The test drive tomorrow !!!!!!!!!!!!!!!!!!!!!!!!!


----------



## 4ME (Sep 11, 2006)

Don't forget to give full details!


----------



## battalionchief3 (Jun 27, 2006)

cool. Did you do the axle flip trick??? I think I read with the equi-flex the trailer would sit too low?? Am I correct? Oh, and let us know how it rides.
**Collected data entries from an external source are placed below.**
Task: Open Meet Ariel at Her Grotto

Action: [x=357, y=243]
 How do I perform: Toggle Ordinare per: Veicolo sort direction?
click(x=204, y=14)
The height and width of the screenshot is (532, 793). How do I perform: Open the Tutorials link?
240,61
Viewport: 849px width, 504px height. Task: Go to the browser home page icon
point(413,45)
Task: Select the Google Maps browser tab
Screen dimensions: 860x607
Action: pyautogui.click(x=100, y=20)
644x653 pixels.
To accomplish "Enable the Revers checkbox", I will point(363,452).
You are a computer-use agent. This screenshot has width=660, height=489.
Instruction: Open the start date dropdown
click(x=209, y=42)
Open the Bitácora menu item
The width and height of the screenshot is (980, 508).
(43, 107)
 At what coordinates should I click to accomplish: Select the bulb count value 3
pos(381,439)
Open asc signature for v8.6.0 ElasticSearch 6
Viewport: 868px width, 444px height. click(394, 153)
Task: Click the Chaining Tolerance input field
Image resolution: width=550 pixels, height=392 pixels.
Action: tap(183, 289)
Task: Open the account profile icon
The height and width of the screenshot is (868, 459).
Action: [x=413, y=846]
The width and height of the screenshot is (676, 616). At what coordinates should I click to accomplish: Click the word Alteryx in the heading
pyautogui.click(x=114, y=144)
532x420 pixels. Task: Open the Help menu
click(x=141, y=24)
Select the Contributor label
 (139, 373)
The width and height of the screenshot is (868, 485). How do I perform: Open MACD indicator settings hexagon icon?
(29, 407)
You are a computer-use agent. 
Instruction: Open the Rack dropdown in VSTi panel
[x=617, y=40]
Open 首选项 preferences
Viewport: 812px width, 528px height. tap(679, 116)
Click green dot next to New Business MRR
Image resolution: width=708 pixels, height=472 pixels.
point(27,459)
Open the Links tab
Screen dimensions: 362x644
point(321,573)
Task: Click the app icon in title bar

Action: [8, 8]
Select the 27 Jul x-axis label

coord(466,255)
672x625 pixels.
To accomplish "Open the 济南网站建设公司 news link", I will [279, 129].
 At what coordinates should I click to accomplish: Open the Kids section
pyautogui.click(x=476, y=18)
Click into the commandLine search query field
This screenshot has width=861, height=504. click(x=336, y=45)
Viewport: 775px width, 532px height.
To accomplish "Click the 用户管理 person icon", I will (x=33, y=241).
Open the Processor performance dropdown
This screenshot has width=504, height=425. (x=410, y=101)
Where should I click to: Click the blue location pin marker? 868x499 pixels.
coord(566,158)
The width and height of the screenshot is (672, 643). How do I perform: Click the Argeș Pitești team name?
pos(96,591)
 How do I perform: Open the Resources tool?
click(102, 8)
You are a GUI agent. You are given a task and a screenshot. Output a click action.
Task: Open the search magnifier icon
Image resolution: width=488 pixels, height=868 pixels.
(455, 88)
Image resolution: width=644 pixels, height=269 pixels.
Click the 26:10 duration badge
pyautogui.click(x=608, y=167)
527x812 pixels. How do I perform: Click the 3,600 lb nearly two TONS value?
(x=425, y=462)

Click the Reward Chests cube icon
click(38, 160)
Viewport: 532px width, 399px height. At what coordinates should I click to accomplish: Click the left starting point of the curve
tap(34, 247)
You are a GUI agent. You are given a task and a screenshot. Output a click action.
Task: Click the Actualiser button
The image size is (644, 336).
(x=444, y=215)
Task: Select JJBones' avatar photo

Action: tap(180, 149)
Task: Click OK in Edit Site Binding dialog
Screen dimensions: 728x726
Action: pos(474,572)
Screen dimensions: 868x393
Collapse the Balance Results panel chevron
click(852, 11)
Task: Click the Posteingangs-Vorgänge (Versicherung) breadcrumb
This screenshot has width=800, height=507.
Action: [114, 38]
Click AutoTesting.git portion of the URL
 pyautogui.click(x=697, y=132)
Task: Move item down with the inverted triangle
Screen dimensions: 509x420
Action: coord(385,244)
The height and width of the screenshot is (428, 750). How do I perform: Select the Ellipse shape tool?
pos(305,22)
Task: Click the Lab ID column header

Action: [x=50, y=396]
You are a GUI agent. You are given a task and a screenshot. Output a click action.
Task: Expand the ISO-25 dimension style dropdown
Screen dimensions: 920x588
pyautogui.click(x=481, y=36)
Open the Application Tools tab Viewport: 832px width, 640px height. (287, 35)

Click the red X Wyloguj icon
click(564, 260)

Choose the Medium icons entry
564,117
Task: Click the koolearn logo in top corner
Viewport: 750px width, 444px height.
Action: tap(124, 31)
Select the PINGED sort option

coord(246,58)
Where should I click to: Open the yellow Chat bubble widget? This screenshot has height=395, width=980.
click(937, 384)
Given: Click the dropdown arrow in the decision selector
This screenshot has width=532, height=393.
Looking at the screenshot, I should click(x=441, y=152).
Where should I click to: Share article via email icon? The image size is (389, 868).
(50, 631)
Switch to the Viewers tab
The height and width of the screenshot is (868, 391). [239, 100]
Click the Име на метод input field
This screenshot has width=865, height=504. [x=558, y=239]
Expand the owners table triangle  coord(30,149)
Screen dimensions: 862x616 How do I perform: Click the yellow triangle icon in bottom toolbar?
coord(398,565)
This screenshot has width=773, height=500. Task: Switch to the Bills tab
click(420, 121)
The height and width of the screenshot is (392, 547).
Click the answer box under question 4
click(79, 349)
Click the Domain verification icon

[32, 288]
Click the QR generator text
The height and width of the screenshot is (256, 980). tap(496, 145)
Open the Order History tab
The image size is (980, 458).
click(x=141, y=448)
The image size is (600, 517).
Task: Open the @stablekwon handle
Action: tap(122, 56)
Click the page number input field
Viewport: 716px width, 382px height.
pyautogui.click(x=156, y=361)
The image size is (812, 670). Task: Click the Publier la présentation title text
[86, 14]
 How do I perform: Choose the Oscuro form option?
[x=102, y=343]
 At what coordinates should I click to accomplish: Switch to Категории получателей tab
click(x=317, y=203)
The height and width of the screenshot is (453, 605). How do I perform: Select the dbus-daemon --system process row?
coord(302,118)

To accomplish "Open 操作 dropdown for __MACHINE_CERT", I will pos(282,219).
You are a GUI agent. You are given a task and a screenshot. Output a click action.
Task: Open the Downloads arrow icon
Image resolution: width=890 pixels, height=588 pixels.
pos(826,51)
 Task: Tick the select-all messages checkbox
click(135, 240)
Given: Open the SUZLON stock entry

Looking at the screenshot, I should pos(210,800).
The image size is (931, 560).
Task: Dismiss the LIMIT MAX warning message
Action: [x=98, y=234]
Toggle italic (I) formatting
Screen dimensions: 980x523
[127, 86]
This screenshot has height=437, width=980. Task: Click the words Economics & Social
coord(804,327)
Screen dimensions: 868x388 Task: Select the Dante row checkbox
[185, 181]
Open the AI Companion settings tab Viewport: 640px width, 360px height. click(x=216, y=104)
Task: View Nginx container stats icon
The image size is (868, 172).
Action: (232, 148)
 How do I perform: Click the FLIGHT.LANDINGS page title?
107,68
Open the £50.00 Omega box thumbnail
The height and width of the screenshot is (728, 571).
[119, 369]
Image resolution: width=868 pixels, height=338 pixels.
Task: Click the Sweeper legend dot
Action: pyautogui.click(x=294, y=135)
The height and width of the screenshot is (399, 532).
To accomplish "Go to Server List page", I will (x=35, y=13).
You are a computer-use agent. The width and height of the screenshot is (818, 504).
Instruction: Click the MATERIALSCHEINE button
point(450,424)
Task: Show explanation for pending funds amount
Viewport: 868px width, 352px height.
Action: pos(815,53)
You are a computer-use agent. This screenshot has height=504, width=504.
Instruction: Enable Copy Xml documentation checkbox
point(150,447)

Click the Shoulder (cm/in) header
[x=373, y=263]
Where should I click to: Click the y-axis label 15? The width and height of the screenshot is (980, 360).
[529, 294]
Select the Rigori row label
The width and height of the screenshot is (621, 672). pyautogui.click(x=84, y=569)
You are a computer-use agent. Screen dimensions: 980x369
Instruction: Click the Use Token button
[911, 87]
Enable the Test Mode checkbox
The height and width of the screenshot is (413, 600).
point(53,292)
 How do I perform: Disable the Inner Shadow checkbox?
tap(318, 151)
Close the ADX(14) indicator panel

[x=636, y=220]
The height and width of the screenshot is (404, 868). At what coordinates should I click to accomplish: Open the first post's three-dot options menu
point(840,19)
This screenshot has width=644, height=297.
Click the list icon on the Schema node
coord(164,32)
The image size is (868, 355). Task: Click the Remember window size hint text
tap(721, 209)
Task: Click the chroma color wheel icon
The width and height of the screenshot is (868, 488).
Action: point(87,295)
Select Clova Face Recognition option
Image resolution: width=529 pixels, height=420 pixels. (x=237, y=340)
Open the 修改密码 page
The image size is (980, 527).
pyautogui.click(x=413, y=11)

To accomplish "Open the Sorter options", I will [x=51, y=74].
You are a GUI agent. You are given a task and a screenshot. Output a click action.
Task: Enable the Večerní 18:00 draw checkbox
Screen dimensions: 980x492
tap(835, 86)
I love the zerk fitting on the shackles and pivot, looks well made.


----------



## Rip (Jul 13, 2006)

No the 31RQS comes with the springs on top!!! Again no change in height, as you can see the unit is longer but they give you longer shackel plates !!! The zerk fitting and bronze bushing was a up-grade kit for $46.00 more well worth it to get rid of the plactic bushing ,you don't have to up-grade you can use your old bolts if you want !!


----------



## Doxie-Doglover-Too (Jan 25, 2007)

Zerk who what?







shackle? shackle plate? bronze bushing?







ohhh, I get it, it's a secret male Outback language!


----------



## schellshock (Aug 2, 2005)

Is there any current news on your first trip with the Equa-Flex?

Thanks, Jim


----------



## Rip (Jul 13, 2006)

schellshock said:


> Is there any current news on your first trip with the Equa-Flex?
> 
> Thanks, Jim


Yes there is less bouncing of the trailer over bridges and overpasses and railroad tracks the trailer is more stable over bumps less of that side to side motion coming over a bump !!!! I'm happy with them!!!!!! Was going to install shocks!!!!! Don't think I need to now!!!! This trip was 200 miles one way and 200 miles back on Ohio freeways and side roads I think its a great improvement for the money!!!!!! The Rip


----------